Hiddink’inse tercihi daha farklı… Bize “16 yaş üstü Türkiye Milli Takımı potansiyeli olan bütün oyuncularla görüşüyoruz” dediğinde hemen şunu sordum ister istemez: “Bizzat siz mi görüşüyorsunuz? Yoksa ekibiniz mi?”…
Hiddink’in cevabı, “Bizzat görüşüyorum” oldu: “Onlara gerçek düşüncelerimi bire bir söylüyorum. Ümit ya da A2 milli takımında neden oynamaları gerektiğini, bu ekiplerin bize ne ifade ettiğini anlatıyorum. Şu ana kadar da yüzde yüze yakın olumlu yanıt aldım”
7) KONSANTRASYON AYARI
İki hoca arasındaki final (ve belki de en kritik) farksa Arda’nın gol sonrası hiç kimseye yaptığı(!) garip jestten sonra ortaya çıktı.
Terim özellikle son yıllarda bir gazetecinin en küçük aşırılığını bütün medyaya mâl edip, genelde o krizden oyuncularına ekstra motivasyon sağlamayı tercih etti.

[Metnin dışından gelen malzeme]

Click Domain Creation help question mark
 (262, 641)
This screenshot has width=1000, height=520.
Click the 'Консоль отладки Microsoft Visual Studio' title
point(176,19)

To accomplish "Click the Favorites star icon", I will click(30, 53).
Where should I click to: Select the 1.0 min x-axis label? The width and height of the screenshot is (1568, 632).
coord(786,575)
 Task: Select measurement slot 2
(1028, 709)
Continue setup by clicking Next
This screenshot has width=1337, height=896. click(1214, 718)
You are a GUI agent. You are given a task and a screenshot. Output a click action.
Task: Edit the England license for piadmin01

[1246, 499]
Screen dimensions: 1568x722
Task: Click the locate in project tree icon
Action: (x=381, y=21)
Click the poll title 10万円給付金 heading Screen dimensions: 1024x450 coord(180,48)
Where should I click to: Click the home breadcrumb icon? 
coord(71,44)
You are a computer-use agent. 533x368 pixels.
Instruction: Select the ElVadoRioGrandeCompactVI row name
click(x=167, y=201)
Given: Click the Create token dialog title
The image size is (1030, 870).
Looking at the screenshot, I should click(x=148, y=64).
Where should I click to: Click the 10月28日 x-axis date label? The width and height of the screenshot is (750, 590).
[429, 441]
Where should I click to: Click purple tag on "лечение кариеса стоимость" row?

Hiddink’in böyle bir yöntemi benimsemediği, Arda’nın hareketiyle ilgili yorumundan anlaşılıyordu: “Arda’nın sadece arkadaşlarıyla sevindiğini gördüm. O hareketi nereye yaptığını bilmiyorum, çünkü ben zaten medya tribününün yerini de bilmem, merak da etmem”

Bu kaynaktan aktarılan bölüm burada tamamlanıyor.